Lavrovsky's first major work as a choreographer was the ballet Katerina, which he created for a graduation performance. The ballet told the story of a serf theater, and was choreographed to music by Anton Rubinstein and Adolphe Adam. In the late 1930s, Lavrovsky was made the artistic director of the ballet troupe of the Kirov Theatre.

==Romeo and Juliet==
In 1938, the Kirov Theater agreed to stage Sergei Prokofiev's Romeo and Juliet. Lavrovsky and Prokofiev struggled for a period over the score and libretto, Lavrovsky eventually persuading the composer to add variations for Romeo and Juliet as well as some other incidental numbers. The ballet premiered on January 11, 1940. It featured sets by Pyotr Vilyams and starred Galina Ulanova in the role of Juliet and Konstantin Sergeyev in the role of Romeo. Lavrovsky's production is widely recognized as one of the greatest examples of the drambalet genre in Soviet Theater.

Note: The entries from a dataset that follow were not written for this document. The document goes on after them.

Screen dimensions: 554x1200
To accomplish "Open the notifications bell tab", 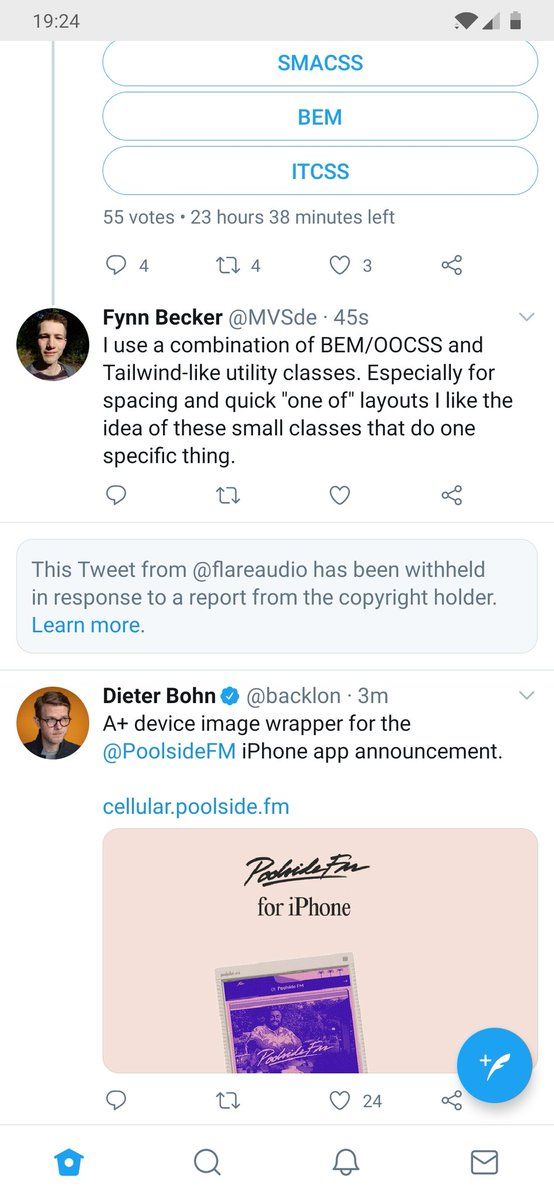I will click(x=346, y=1162).
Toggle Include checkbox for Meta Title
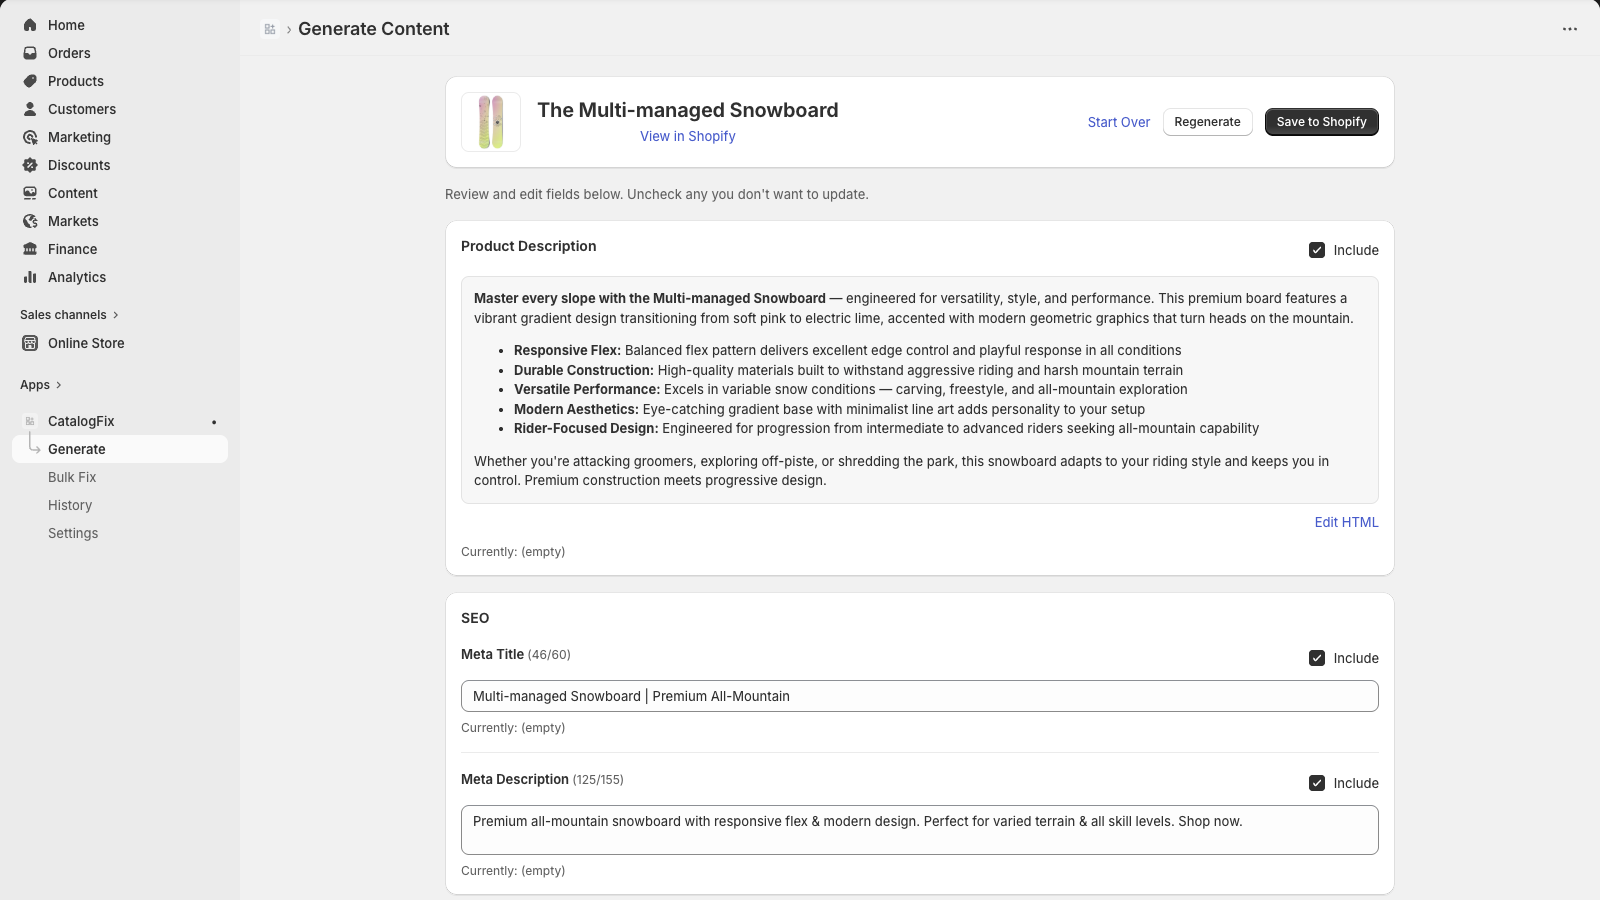The width and height of the screenshot is (1600, 900). [x=1318, y=658]
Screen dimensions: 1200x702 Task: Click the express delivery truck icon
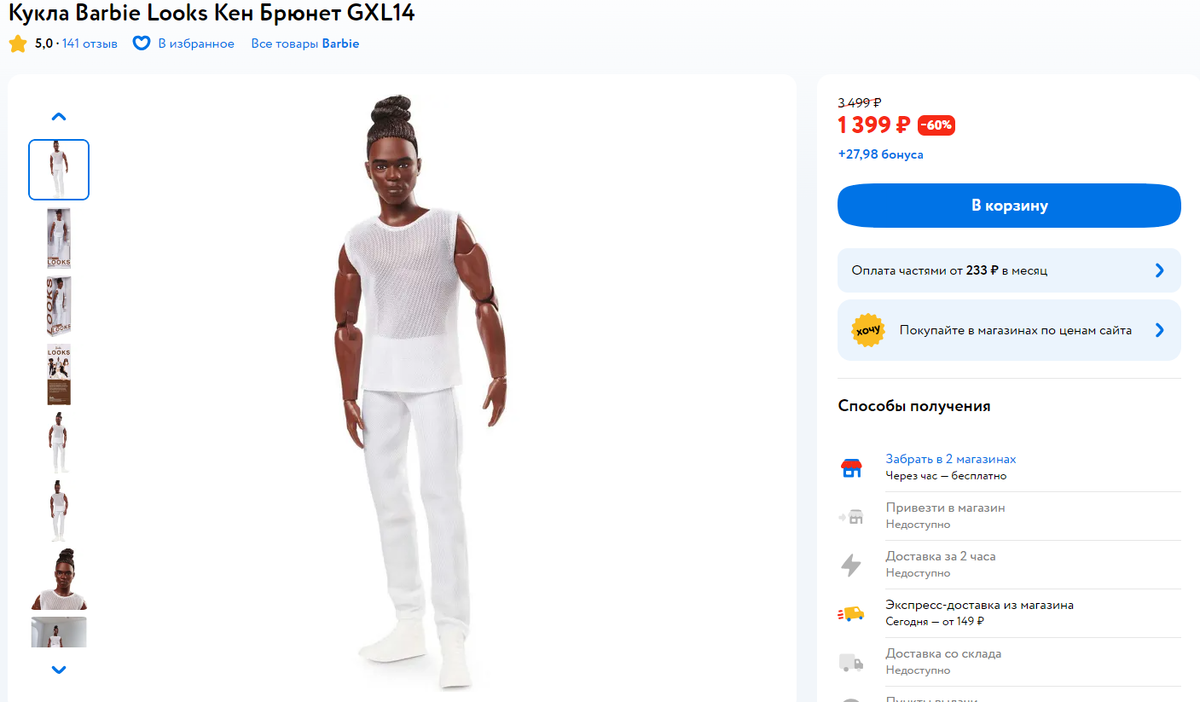pos(851,614)
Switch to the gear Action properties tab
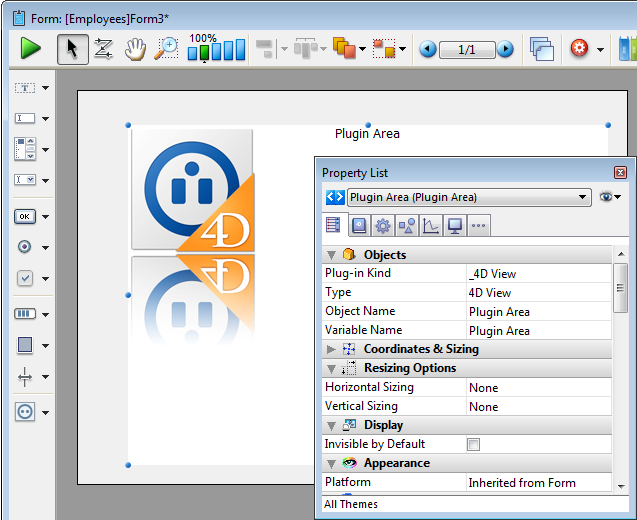 point(382,225)
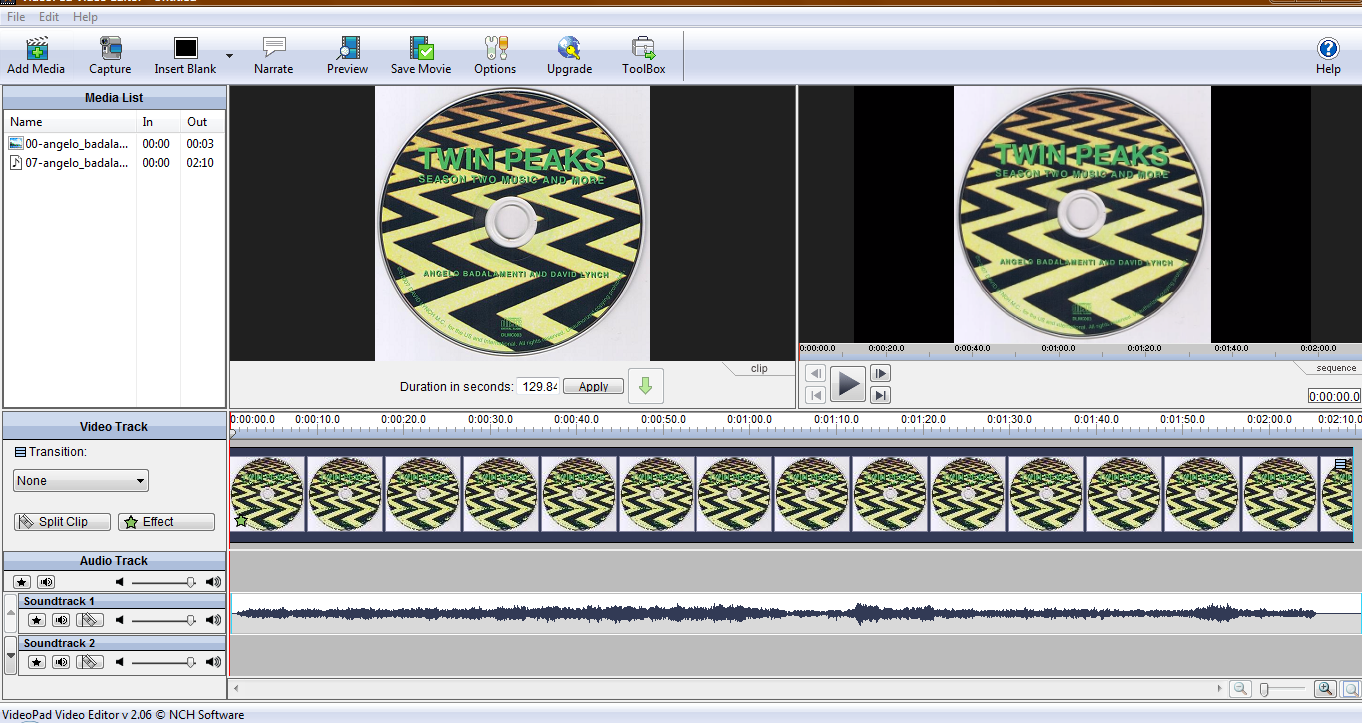Click the Add Media toolbar icon
Screen dimensions: 1362x723
(36, 56)
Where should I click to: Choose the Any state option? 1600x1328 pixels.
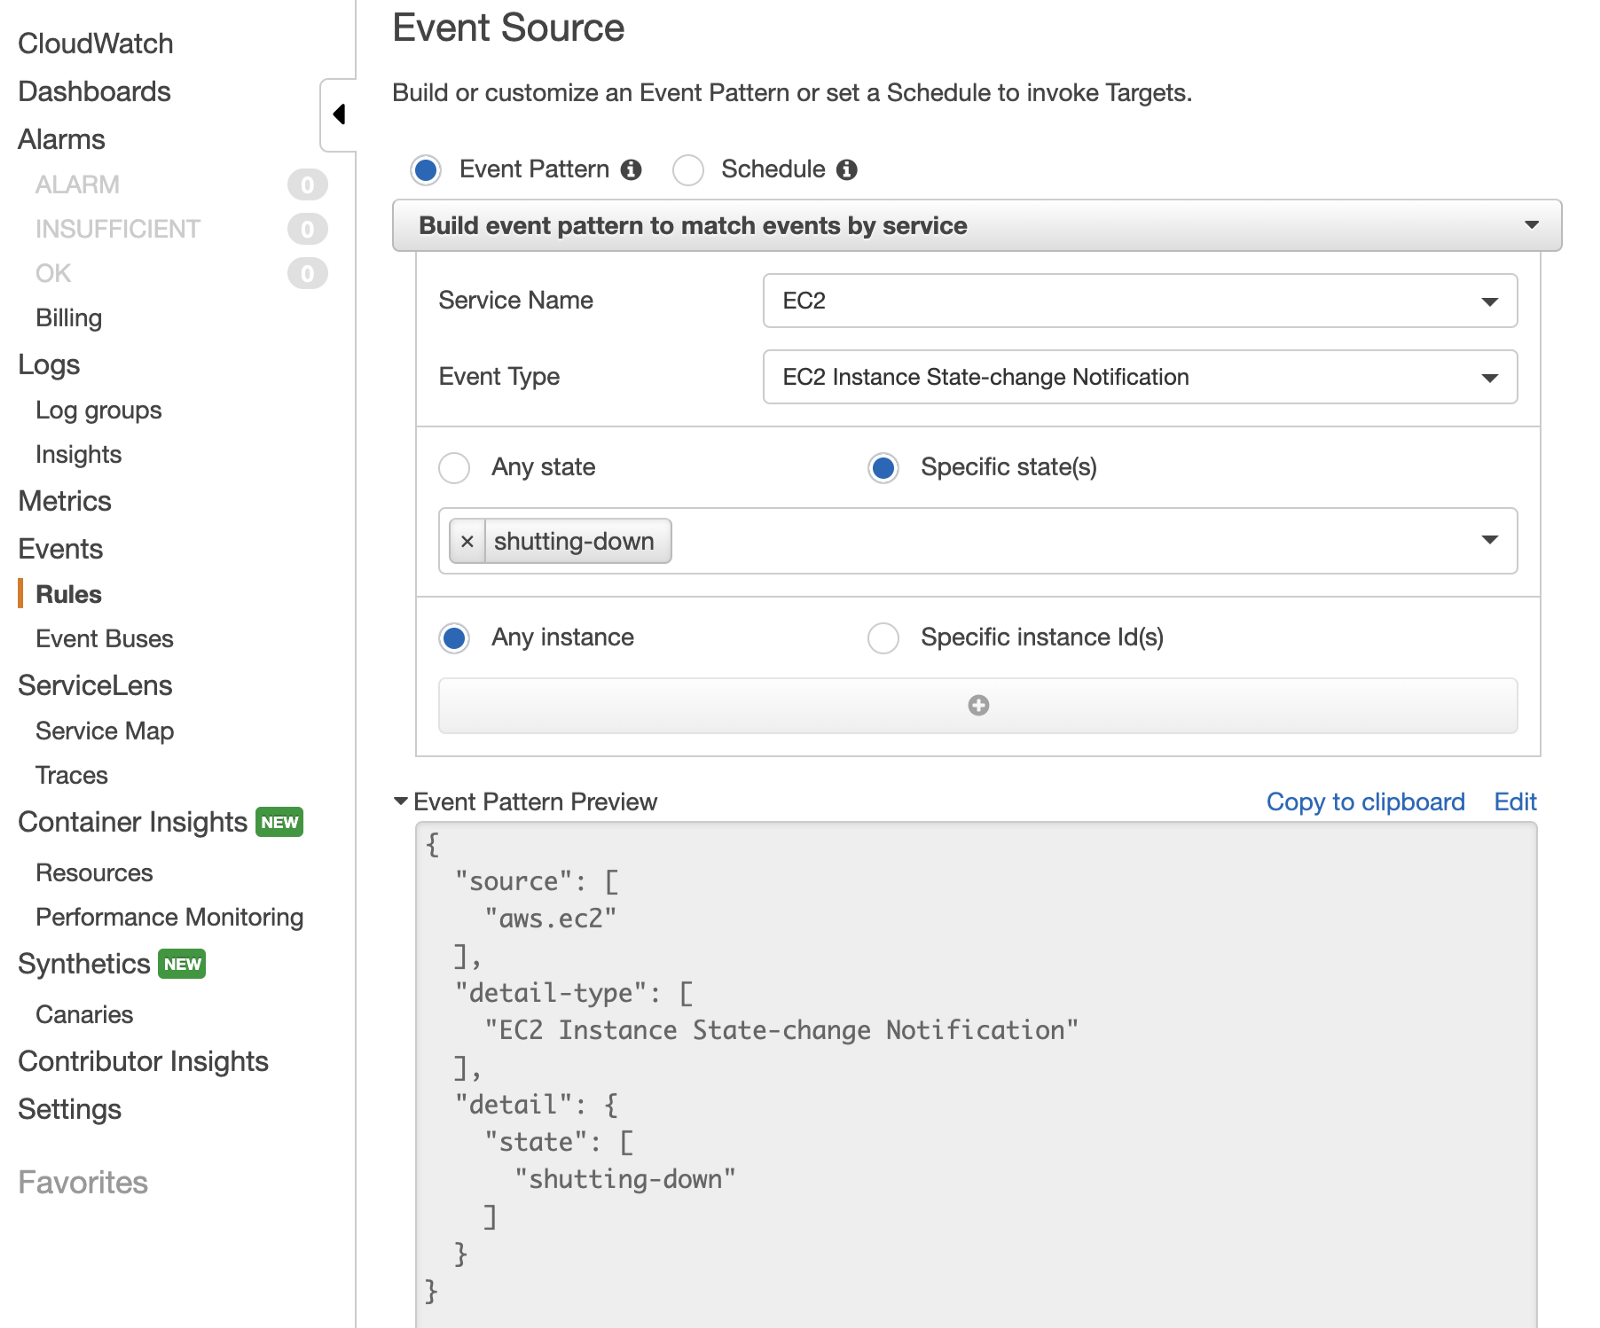pyautogui.click(x=455, y=468)
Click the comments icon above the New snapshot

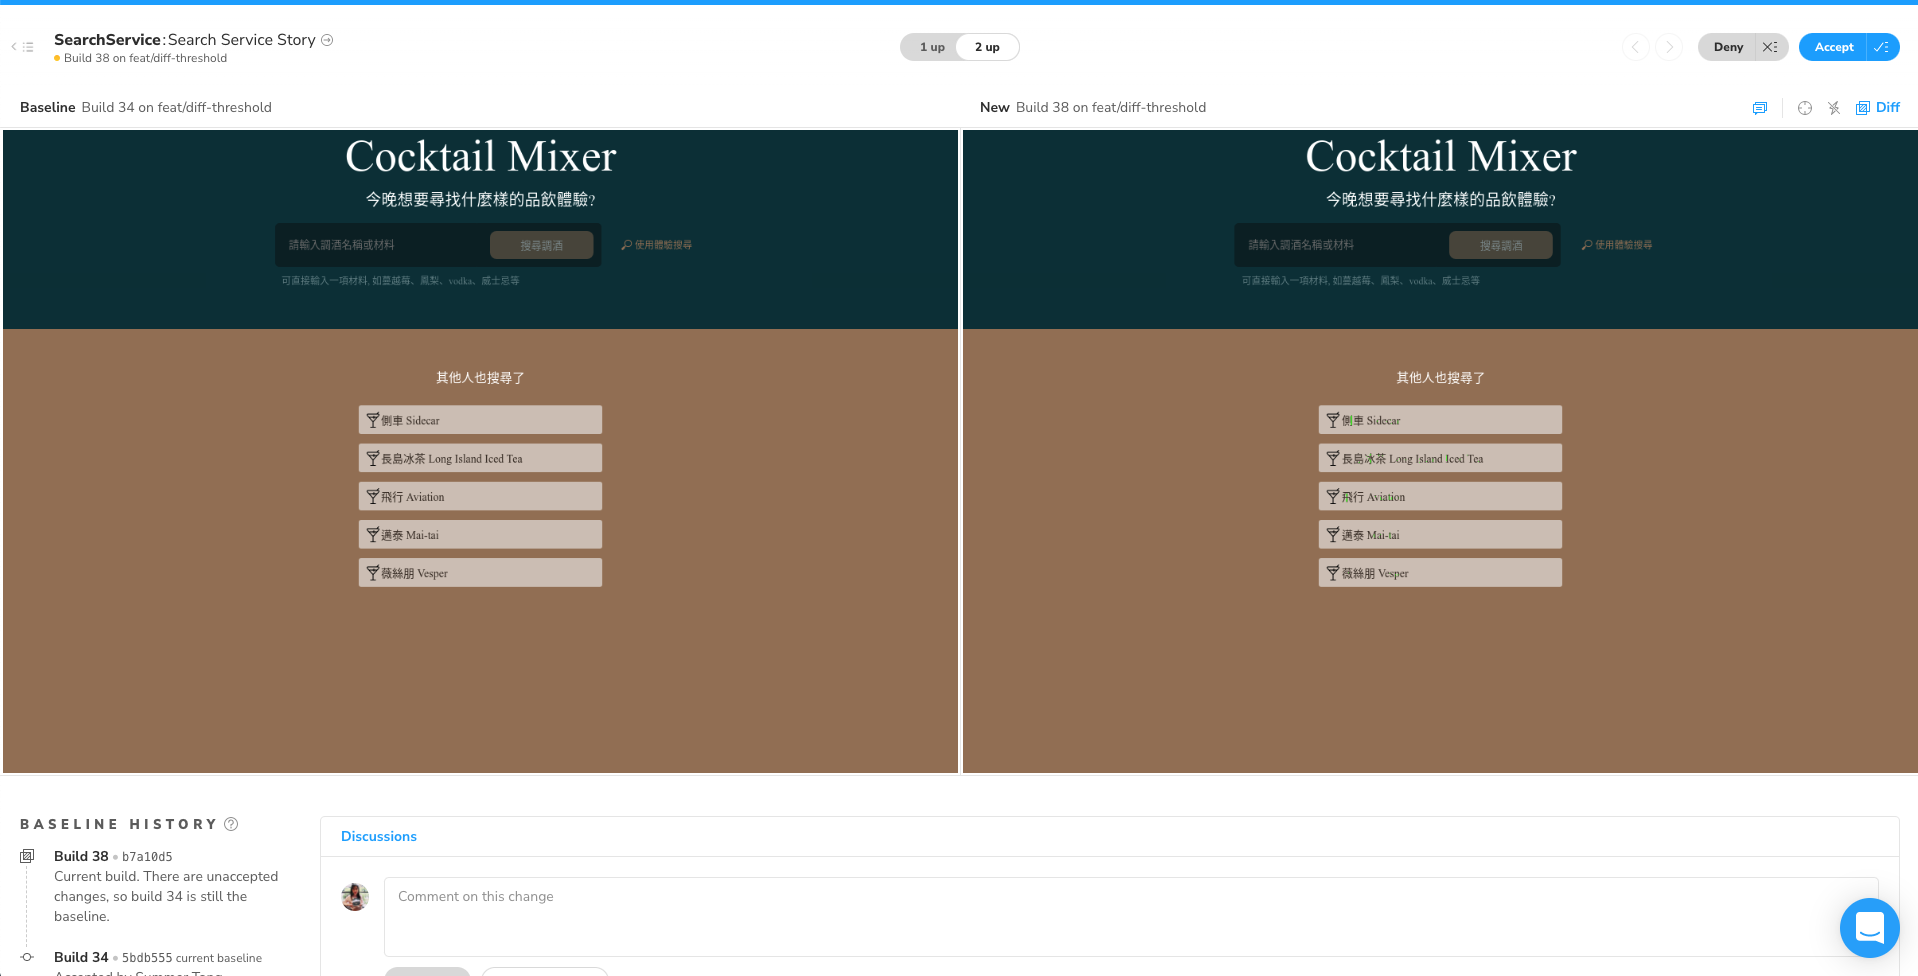(1759, 108)
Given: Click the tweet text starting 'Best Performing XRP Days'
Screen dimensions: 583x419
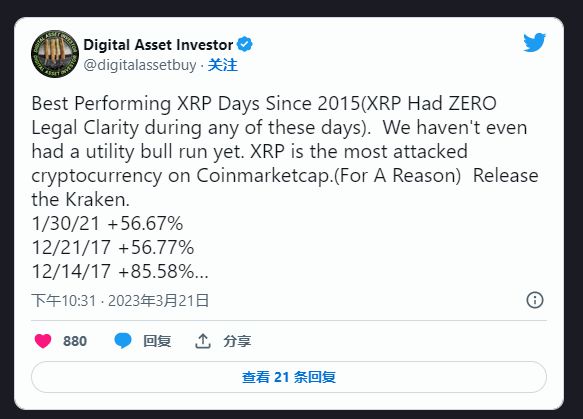Looking at the screenshot, I should pos(285,187).
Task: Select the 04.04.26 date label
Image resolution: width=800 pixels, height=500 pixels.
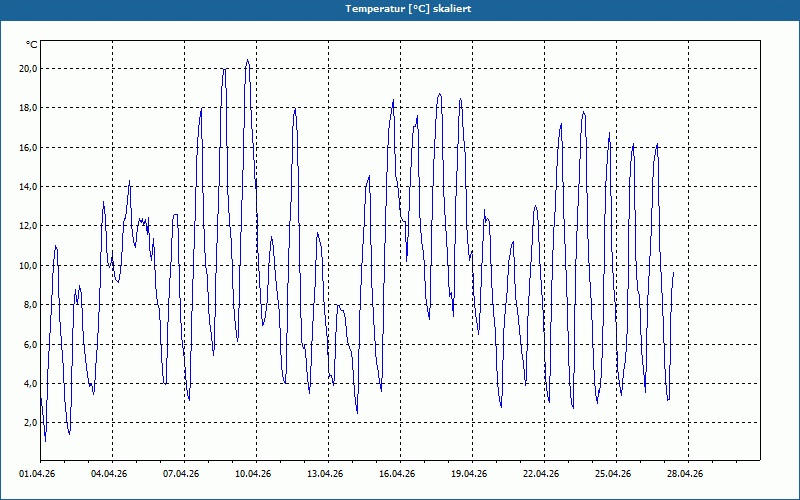Action: tap(112, 474)
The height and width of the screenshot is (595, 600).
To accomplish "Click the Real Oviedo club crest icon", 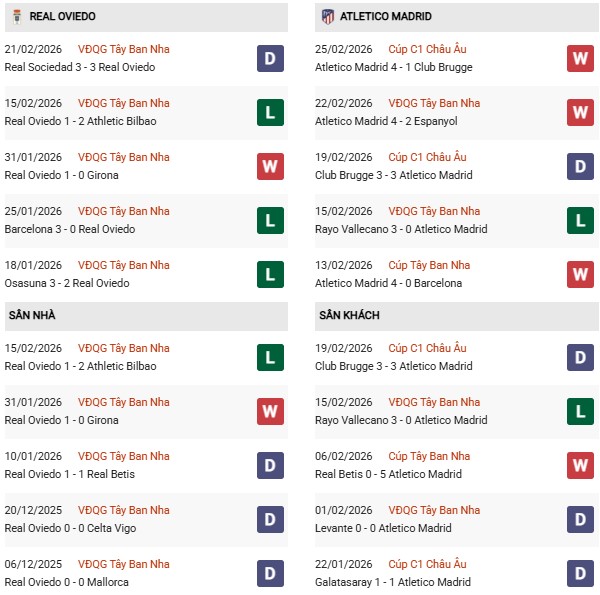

Lavrovsky's choreography for the ballet is highly dramatic and largely realistic, closely hewing to the motions taken by stage actors and mostly eschewing traditional ballet divertissements.

==Bolshoi Theater==
In 1944, largely owing to the success of Romeo and Juliet, Lavrovsky was made the head ballet master for the Bolshoi Theatre in Moscow. In 1946, he restaged Romeo and Juliet for the Bolshoi. For this production, which also starred Ulanova, he was awarded the Stalin Prize, first class. In 1955, Romeo and Juliet was made into a full-length film, starring Galina Ulanova and Yuri Zhdanov.

At the Bolshoi, Lavrovsky staged the premiere production of Prokofiev's The Tale of the Stone Flower, a ballet based on a short story by Pavel Bazhov. His last major work was Paganini, a fantastic re-imagining of the life of Niccolo Paganini set to Sergei Rachmaninoff's Rhapsody on a Theme of Paganini, which premiered in 1960.

==Later life==
In the early 1960s, Lavrovsky's style of choreography came under attack for its realism and lack of dance from a group of young choreographers, including the rising star Yury Grigorovich. Lavrovsky publicly retaliated in his key note address for the All-Union Choreographic Conference held in Moscow in 1960. Nevertheless, Lavrovsky eventually lost the battle; he was replaced by Grigorovich as artistic director for the Bolshoi Theatre in 1964. From 1964 to his death in 1967, Lavrovsky served as a professor at the Moscow State Academy of Choreography.

==Personal life==
Lavrovsky married former ballet dancer Elena Chikvaidze; their son, Mikhail Lavrovsky, was a principal dancer with the Bolshoi Theatre.